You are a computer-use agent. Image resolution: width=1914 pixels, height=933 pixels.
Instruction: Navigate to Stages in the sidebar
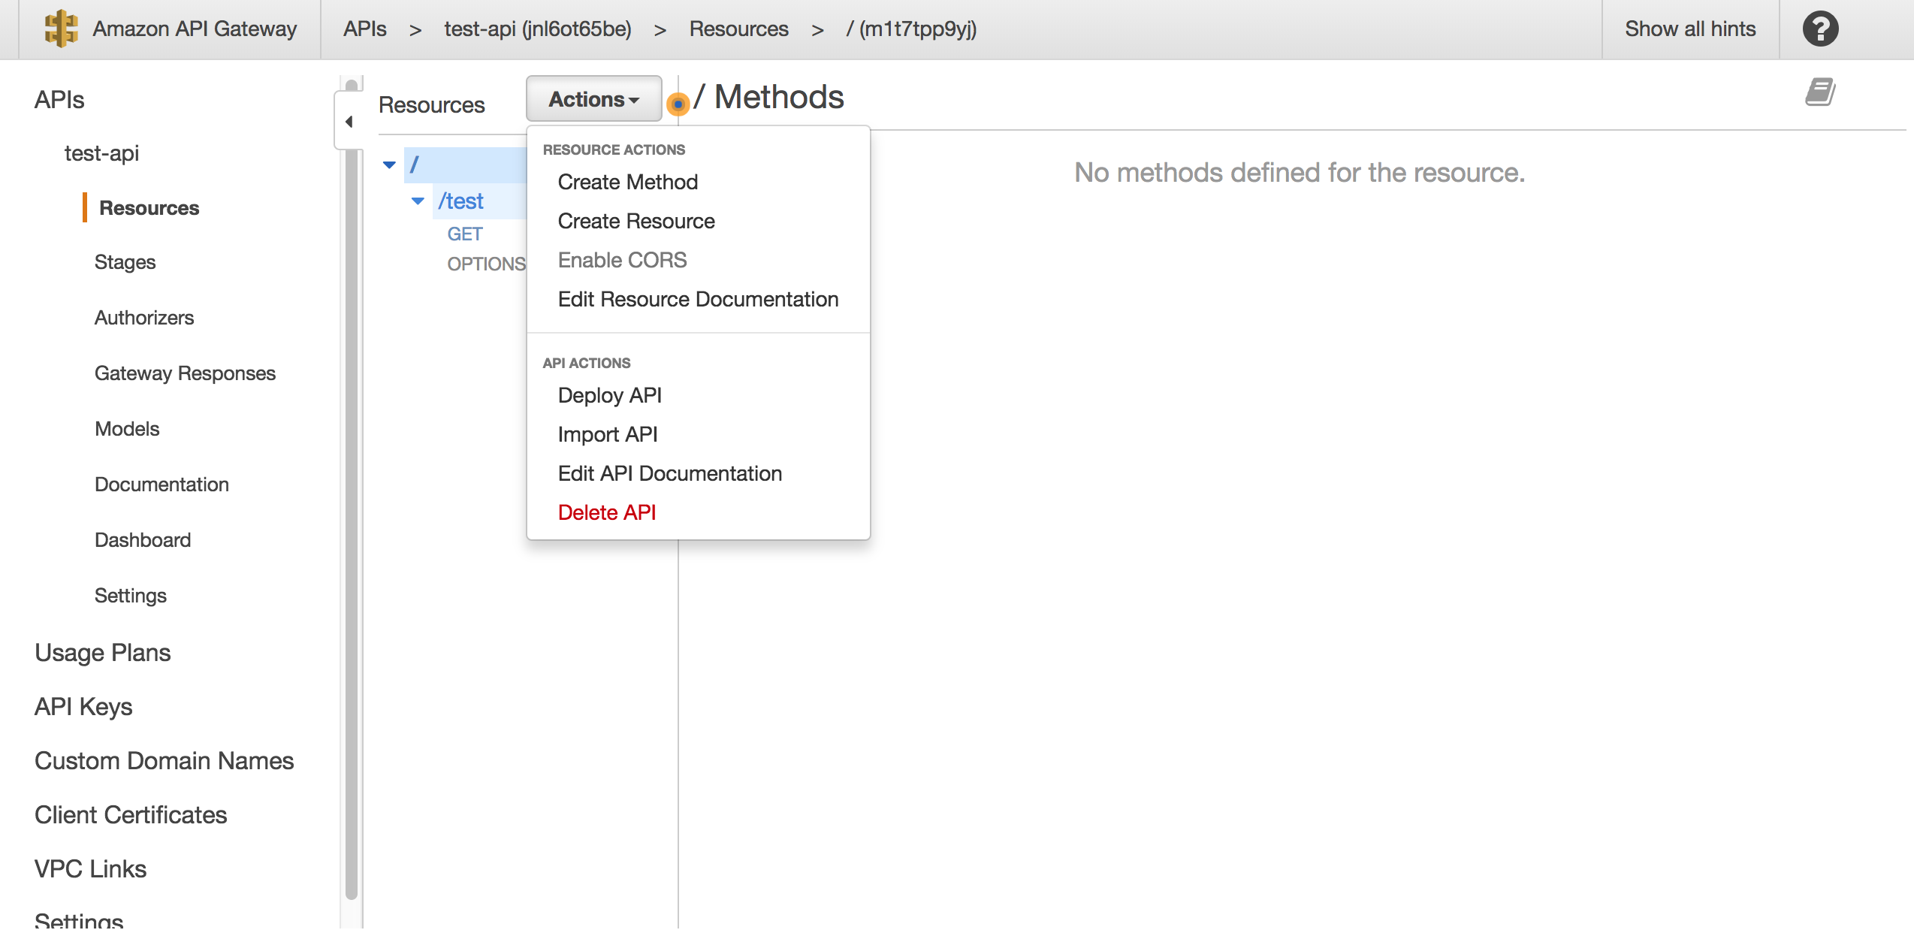coord(125,261)
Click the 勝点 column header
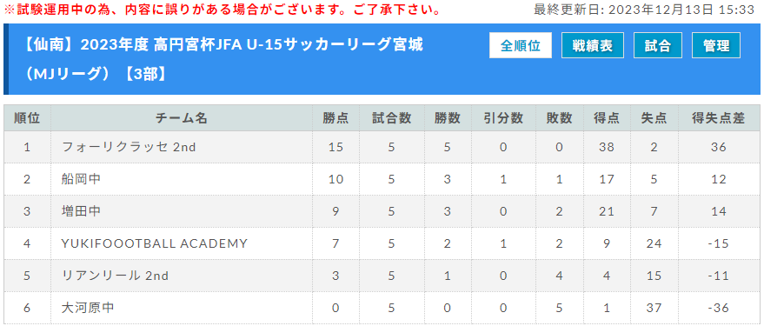764x326 pixels. coord(335,118)
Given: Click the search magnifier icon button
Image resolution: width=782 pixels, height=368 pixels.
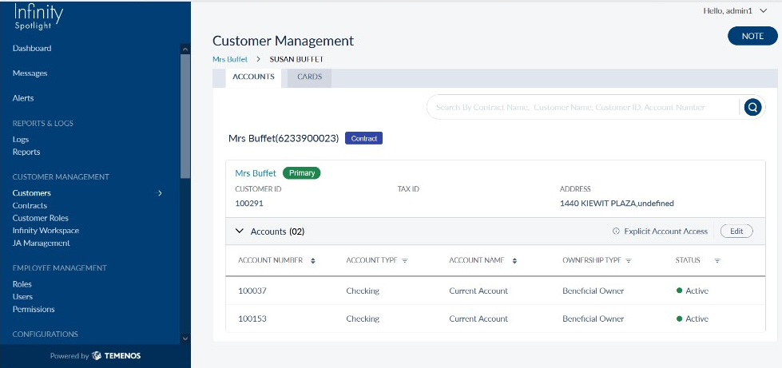Looking at the screenshot, I should [752, 108].
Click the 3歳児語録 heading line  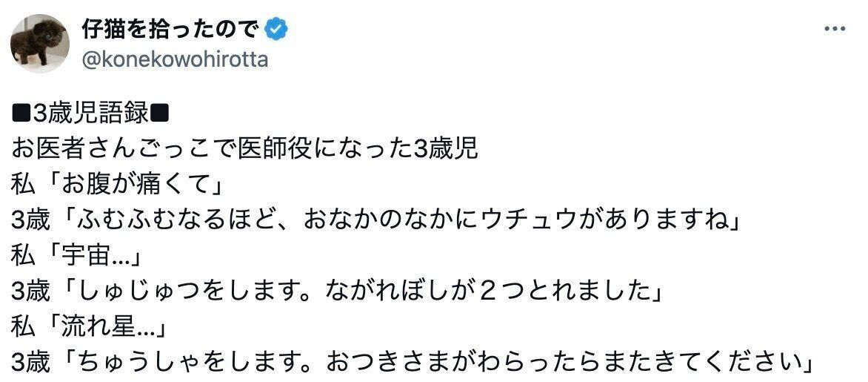[91, 113]
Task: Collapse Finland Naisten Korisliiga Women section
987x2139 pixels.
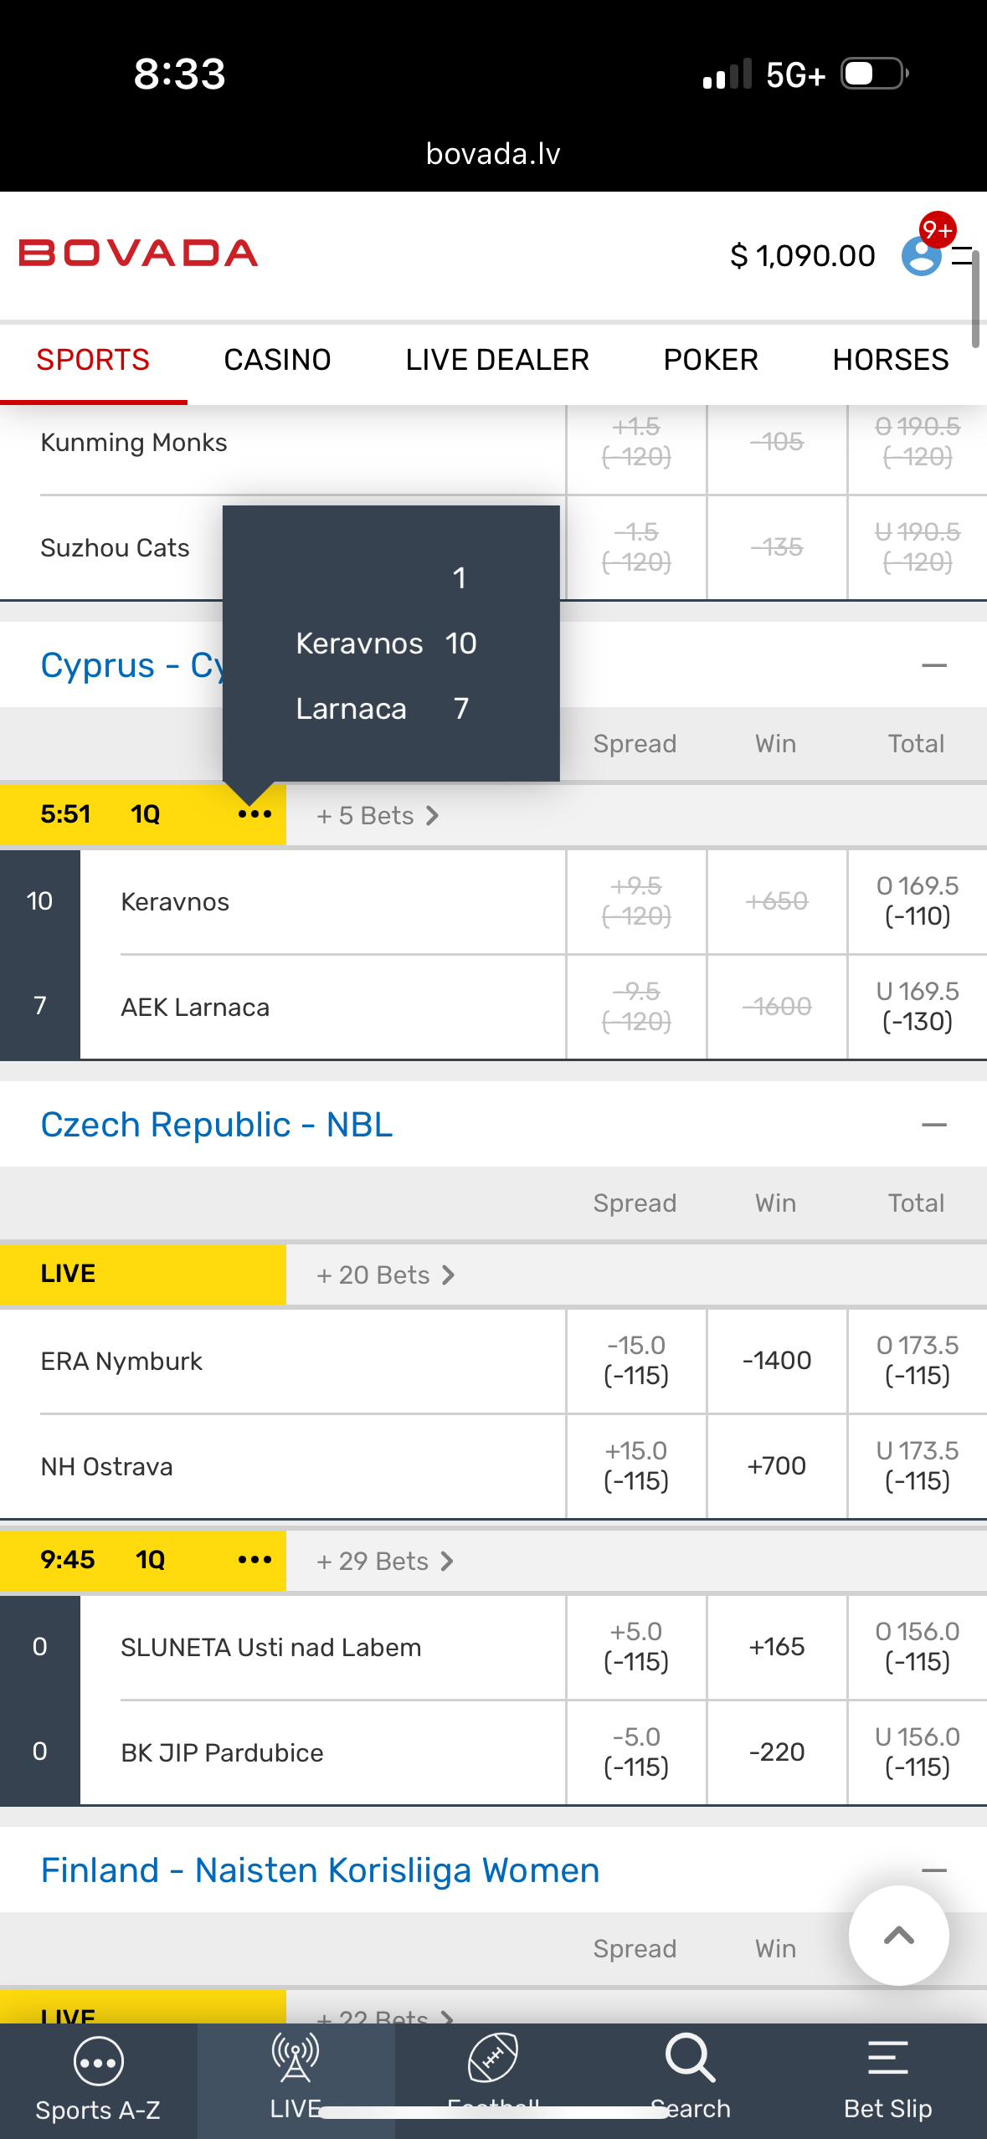Action: pyautogui.click(x=933, y=1870)
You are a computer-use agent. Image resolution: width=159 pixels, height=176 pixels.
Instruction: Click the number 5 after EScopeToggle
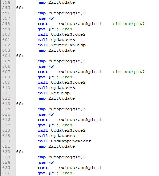click(84, 109)
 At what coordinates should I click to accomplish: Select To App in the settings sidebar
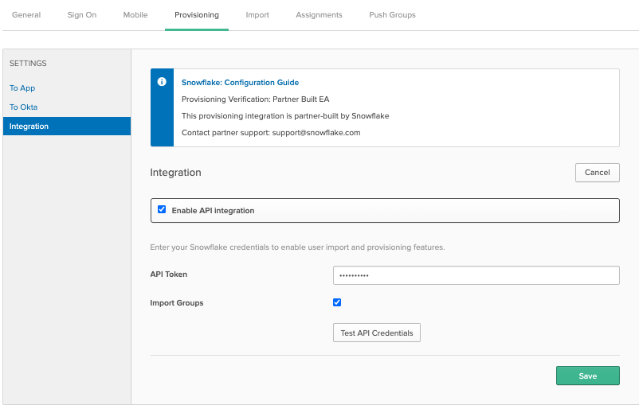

○ ○ ○

| COSA DEVI FARE |
Riscrivi i dati qui sopra dalla riga con "Task: Collapse Finland" alla riga con "click(84, 109)", sostituendo "Women" con "Men" e lasciando invariato tutto il resto. Per favore, ometti le immagini.

| LA RISPOSTA |
Task: Collapse Finland Naisten Korisliiga Men section
987x2139 pixels.
Action: pyautogui.click(x=933, y=1870)
You are a computer-use agent. Image resolution: width=159 pixels, height=176 pixels.
Instruction: Click the number 5 after EScopeToggle
click(84, 109)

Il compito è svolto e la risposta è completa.